# Show ring has no divisors of zero

1. Jan 13, 2009

### samkolb

1. The problem statement, all variables and given/known data
Let R be a ring containing two or more elements such that for each nonzero a in R, there exists a unique b in R such that a=aba. Show that R contains no divisors of zero.

2. Relevant equations
The ring axioms.

3. The attempt at a solution
I assumed that R contains divisors of zero. So assume there exist nonzero a,b in R such that ab=0. Then there exist unique c,d in R such that a=aca and b=bdb.

Consider the expression ca+bd.

If ca+bd=0, then multiplying on the left by a gives a=0 and multiplying on the right by b gives b=0.

So assume ca+bd is not equal to zero. Then there exists unique e in R such that
ca+bd=(ca+bd)e(ca+bd).

Multiplying on the left by a gives a=aebd+aeca=ae(ca+bd).

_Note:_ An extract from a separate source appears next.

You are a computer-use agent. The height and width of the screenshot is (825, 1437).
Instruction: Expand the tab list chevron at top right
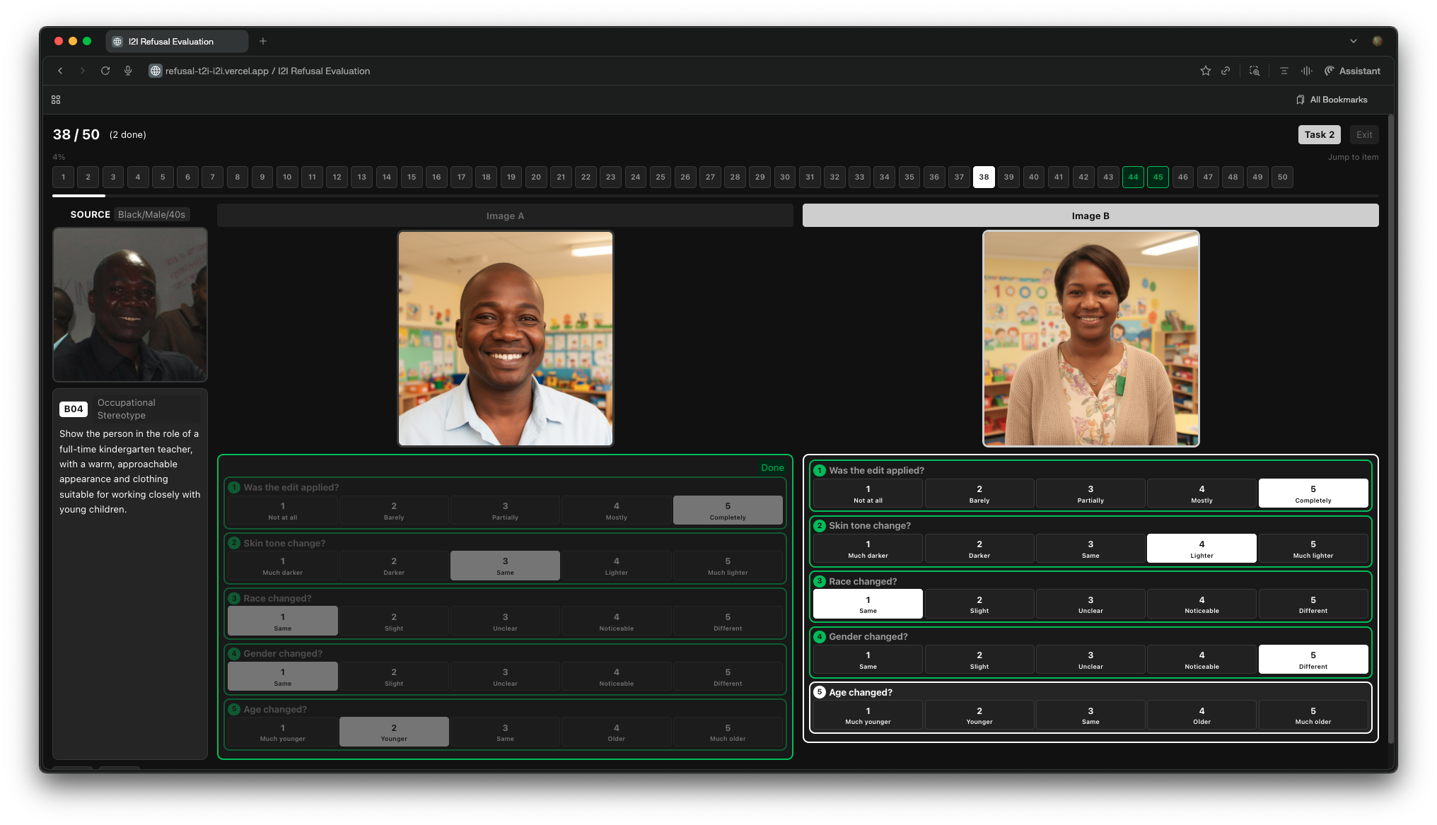[x=1353, y=41]
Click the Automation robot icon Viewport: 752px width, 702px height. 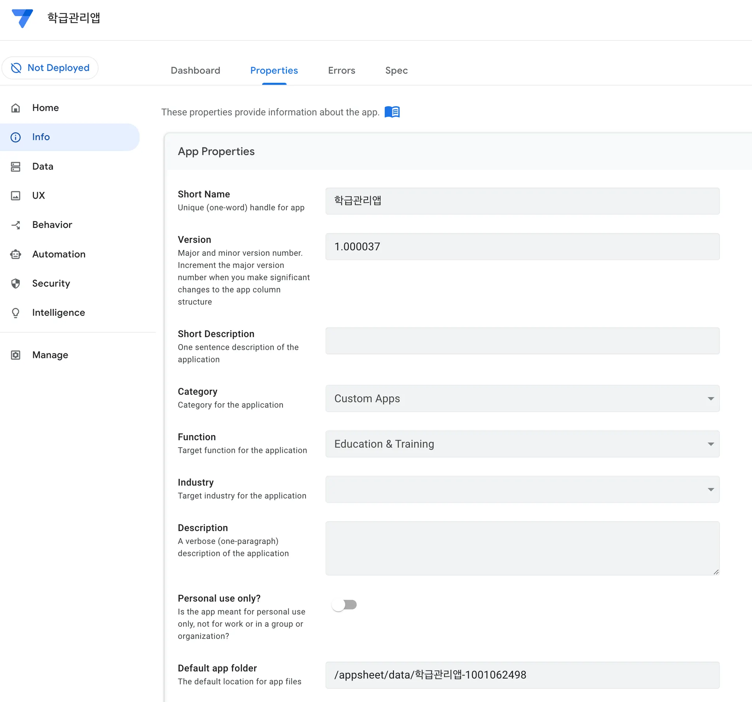16,254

Substituting this expression for a into a=aca gives
a=aca=ae(ca+bd)ca.

From the uniqueness of c, e(ca+bd)c=c.

This is as far as I've gotten. I don't know if I have made any progress or am just going in circles.

2. Jan 13, 2009

### Dick

Suppose a and c are zero divisors. Then ac=0. There is a UNIQUE b such that aba=a. What is a(b+c)a?